Tuesday, May 13, 2014

Plagiarism



I'm copying an outtake of a section from an urgent report by the David Suzuki Foundation for the Netherlands Environmental Assessment Agency study that calculated emissions trajectories for industrialized countries based on the “contraction and convergence” scheme, in which national per capita emissions converge starting in 2012 until they are equal in 2050.

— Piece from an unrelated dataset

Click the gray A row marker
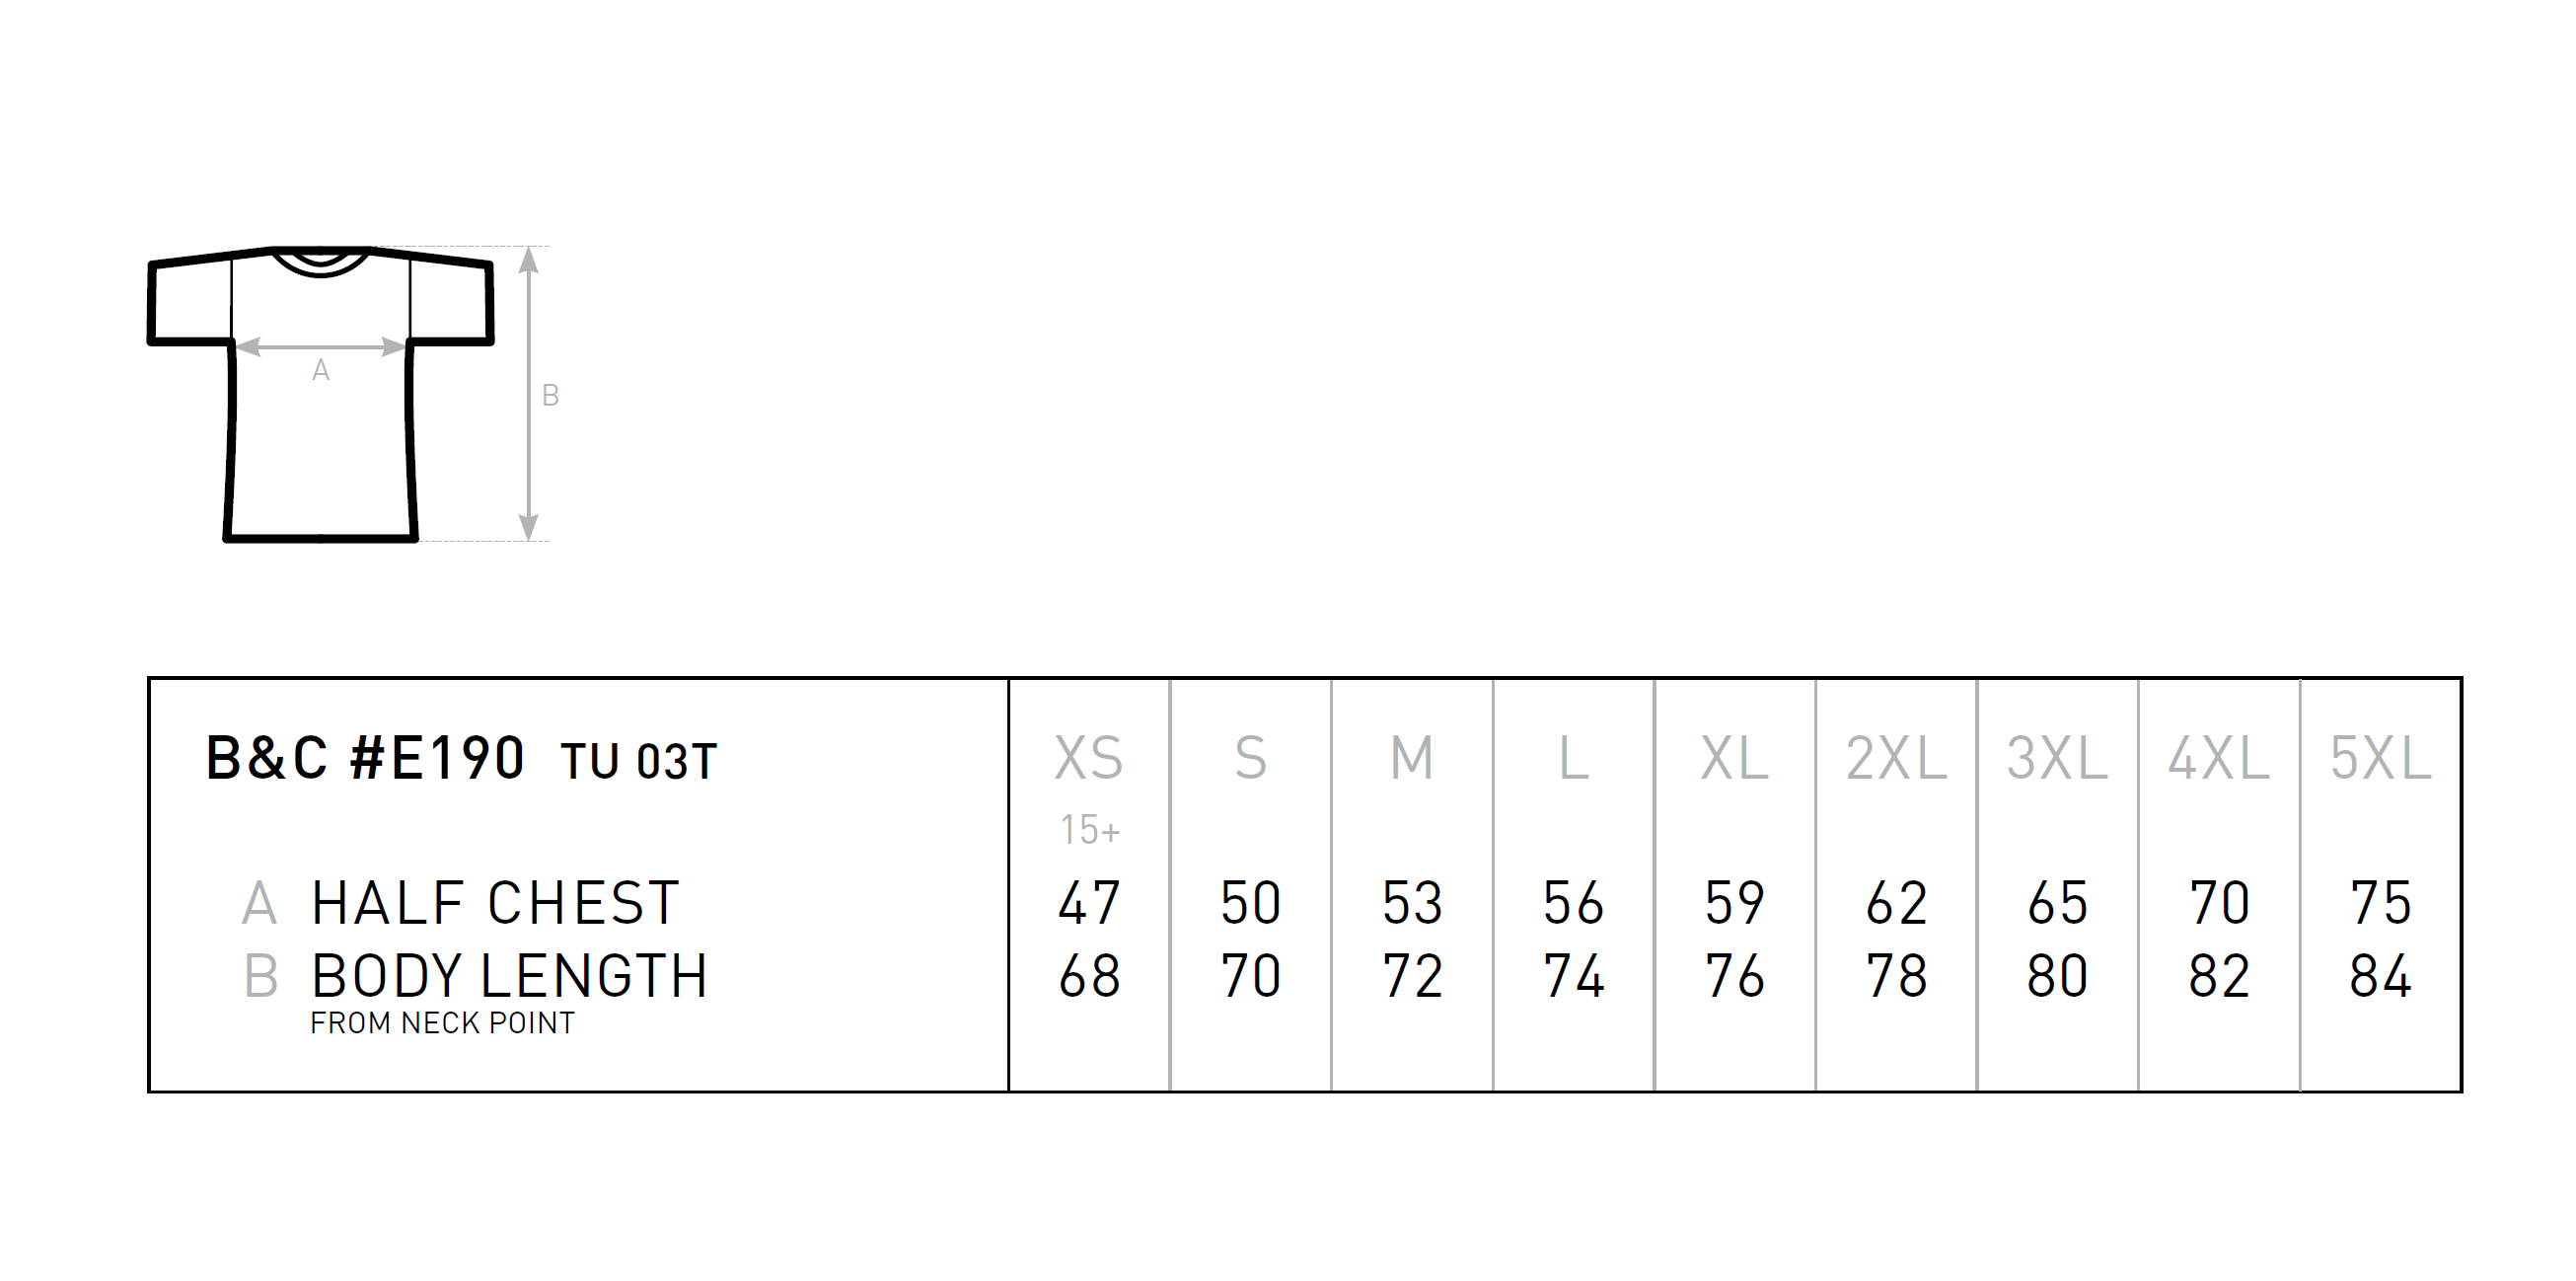 coord(259,903)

This scheme is based on the equity principle of equal per capita rights to emit. Industrialized countries’ emission reductions by 2020 are quite similar to those in the “multi-stage approach,” but the reductions by 2050 are significantly more stringent.

3.3 No time for delay

Climate change is a long-term problem: the impacts are (for now) appearing gradually,and the emission reductions needed to limit the impacts will take a few decades to achieve.This is because the reductions are very large and are constrained by feasible turnover rates of capital stock such as industrial facilities and transport infrastructure.The long-term nature of the problem, combined with the scale of the efforts needed to solve it and a perception of little immediate electoral benefit from taking action,can deceive decision makers into thinking there is little or no urgency about initiating deep emission reductions. This is a grave error, as well as a failure of leadership. First, more attention needs to be paid to the wide range of climate change impacts that are already being observed. Some of these are already spectacular, especially in the Arctic (see Section 2.2).

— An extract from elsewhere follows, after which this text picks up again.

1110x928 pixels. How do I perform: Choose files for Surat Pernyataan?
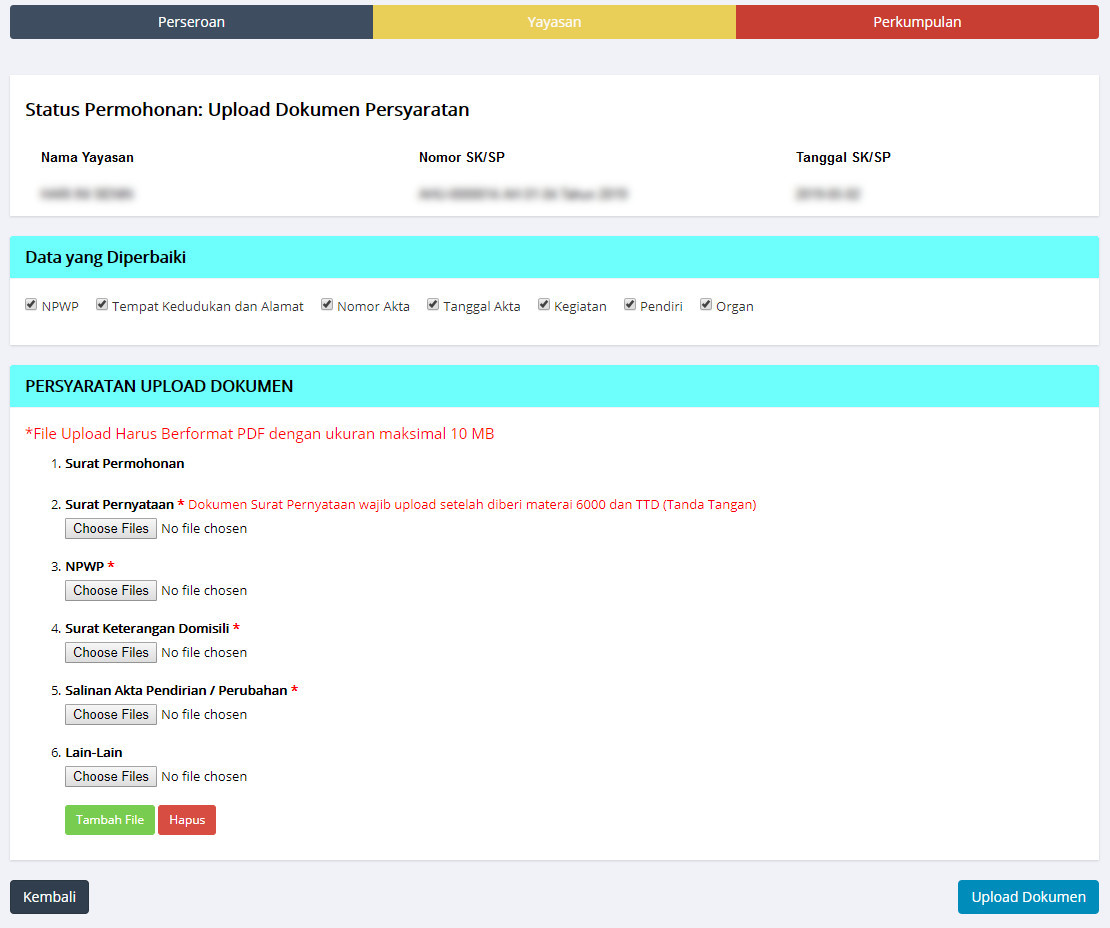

Second, the reality is that the emission reductions needed are so large that if they are not initiated immediately by enough countries, the lower levels of stabilization of GHG concentrations will become, for practical purposes, impossible to achieve. The Netherlands Environmental Assessment Agency study cited in Sections 3.1 and 3.2.1 examined this question and found that if the US and developing countries take no action for two decades after 2012, stabilization at even the highest level considered in the study – 550 ppmv CO2e – would require the other industrialized countries to reduce their emissions by about 90% between 1990 and 2025.36 Even if unlimited international emissions trading allowed such countries to meet a 90% emission reduction target by paying for reductions outside their borders, this would clearly not be politically feasible, even if it were economically feasible.

The same study considered another case where the US merely limits its emissions to the 2000 level by 2025 and where developing countries take on emissions intensity and then absolute emissions targets much more slowly than for the results reported in Sections 3.1 and 3.2.1. In this case, the other industrialized countries have to reduce their emissions by about 50% between 1990 and 2025 for stabilization at 550 ppmv CO2e, by about 60% between 1990 and 2025 for 500 ppmv CO2e, and by almost 100% between 1990 and 2025 for 450 ppmv CO2e or lower. Again, emissions targets such as these are not politically feasible.

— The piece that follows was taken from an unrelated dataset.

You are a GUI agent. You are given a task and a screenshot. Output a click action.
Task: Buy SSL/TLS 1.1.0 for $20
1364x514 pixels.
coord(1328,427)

Given the scale of the required reductions in emissions below 1990 levels – let alone below business-as-usual levels – any economically rational (cost minimizing) strategy will immediately initiate an emissions trajectory that leads to deep reductions. A key finding of the International Symposium on the Stabilisation of GHG Concentrations, convened by the UK government in February 2005, was that “even a delay of just five years could be significant. If action to reduce emissions is delayed by 20 years, rates of emission reduction may need to be three to seven times greater to meet the same [global average]temperature target.” It is virtually certain that such dramatically increased rates of emission reduction will carry a high price tag.

As noted in Section 2.1.1, the national science academies of the G8 countries plus China, India and Brazil, have made the same point: “Failure to implement significant reductions in net greenhouse gas emissions now, will make the job much harder in the future.... We urge all nations ... to take prompt action to reduce the causes of climate change.”

If, on the other hand, decisive action is not initiated immediately, as capital stock turns over decisions will continue to be made to invest in infrastructure with potentially enormous GHG emissions and operational lifetimes of decades. Abandoning such infrastructure before the end of its normal lifetime is then very difficult as it leads to large capital losses for investors.

It is also pertinent to recall here the argument presented in Section 2.3.2, that optimal(cost minimizing) behaviour in light of the uncertainty in “climate sensitivity” is to pursue lower concentration objectives than would be optimal if there were no uncertainty because the risk of incurring the high costs of delayed action to correct to a lower target, after the uncertainty is removed, outweighs the costs of early action. Or, as it was put in the UK government study accompanying the Energy White Paper (Section 3.2.1), “‘burn now, pay later’ is a high risk approach.”

This only further reinforces the urgency of initiating deep emission reductions immediately.